RECORDS FOR THIS EXERCISE
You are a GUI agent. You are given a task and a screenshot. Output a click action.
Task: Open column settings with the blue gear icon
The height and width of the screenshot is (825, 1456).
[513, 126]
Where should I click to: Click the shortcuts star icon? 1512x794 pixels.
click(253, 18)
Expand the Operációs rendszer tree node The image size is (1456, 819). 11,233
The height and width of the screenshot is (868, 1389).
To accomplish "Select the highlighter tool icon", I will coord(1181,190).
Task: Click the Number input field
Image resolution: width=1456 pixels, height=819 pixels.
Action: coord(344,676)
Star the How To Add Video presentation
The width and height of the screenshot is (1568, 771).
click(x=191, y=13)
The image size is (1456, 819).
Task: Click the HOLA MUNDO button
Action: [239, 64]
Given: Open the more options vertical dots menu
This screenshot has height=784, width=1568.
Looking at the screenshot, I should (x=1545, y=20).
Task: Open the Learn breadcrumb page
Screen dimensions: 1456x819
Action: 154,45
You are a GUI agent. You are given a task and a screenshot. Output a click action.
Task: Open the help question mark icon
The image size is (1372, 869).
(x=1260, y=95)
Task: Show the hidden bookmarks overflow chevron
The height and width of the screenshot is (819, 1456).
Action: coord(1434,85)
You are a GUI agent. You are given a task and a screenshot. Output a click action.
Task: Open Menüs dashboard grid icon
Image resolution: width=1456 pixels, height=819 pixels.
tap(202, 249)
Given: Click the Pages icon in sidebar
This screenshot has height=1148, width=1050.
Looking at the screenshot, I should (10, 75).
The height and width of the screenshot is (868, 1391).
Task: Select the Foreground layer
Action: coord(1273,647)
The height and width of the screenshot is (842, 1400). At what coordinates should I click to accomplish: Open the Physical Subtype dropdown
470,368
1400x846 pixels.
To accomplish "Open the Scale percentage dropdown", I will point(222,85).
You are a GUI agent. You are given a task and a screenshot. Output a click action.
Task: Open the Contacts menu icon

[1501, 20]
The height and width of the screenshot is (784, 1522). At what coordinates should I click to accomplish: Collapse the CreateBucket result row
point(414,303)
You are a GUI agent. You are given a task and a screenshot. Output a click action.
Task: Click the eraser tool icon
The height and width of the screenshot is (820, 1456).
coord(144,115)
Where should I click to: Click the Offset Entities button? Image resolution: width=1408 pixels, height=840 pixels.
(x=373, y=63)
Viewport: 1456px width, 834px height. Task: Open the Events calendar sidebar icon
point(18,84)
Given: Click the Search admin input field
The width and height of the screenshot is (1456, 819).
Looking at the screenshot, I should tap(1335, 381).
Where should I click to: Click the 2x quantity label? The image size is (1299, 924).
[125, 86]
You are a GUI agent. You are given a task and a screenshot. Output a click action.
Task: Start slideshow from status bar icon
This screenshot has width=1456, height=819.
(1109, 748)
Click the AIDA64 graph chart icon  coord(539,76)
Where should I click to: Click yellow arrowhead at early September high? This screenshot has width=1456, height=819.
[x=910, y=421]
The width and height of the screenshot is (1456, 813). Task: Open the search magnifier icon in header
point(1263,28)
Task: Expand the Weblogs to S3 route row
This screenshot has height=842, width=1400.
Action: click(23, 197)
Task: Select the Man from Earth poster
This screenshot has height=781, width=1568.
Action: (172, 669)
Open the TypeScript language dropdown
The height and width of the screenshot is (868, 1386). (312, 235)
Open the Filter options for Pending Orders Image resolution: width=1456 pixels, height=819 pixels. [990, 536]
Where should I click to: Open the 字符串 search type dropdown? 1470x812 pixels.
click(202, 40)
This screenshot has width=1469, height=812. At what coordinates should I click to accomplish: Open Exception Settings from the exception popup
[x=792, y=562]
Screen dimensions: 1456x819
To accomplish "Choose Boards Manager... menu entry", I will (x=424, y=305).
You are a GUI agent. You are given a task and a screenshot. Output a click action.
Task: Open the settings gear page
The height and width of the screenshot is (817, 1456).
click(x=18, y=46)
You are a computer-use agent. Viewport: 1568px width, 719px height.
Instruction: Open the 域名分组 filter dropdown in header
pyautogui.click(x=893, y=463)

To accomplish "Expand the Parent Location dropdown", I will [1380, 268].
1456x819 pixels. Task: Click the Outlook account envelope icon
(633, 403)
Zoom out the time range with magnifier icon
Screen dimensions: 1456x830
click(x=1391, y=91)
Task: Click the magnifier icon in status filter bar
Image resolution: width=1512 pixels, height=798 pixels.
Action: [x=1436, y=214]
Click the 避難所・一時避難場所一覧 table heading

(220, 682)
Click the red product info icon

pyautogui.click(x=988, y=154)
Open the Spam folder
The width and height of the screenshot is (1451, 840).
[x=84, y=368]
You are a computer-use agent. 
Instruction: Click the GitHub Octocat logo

WORK ORDER
The response must hold only the lines above from the line with "1400x846 pixels." through the line with "Task: Click the eraser tool icon", each copied exactly, both ends kept.

EXPECTED ANSWER
1400x846 pixels.
To accomplish "Open the Scale percentage dropdown", I will point(222,85).
You are a GUI agent. You are given a task and a screenshot. Output a click action.
Task: Open the Contacts menu icon

[1501, 20]
The height and width of the screenshot is (784, 1522). At what coordinates should I click to accomplish: Collapse the CreateBucket result row
point(414,303)
You are a GUI agent. You are given a task and a screenshot. Output a click action.
Task: Click the eraser tool icon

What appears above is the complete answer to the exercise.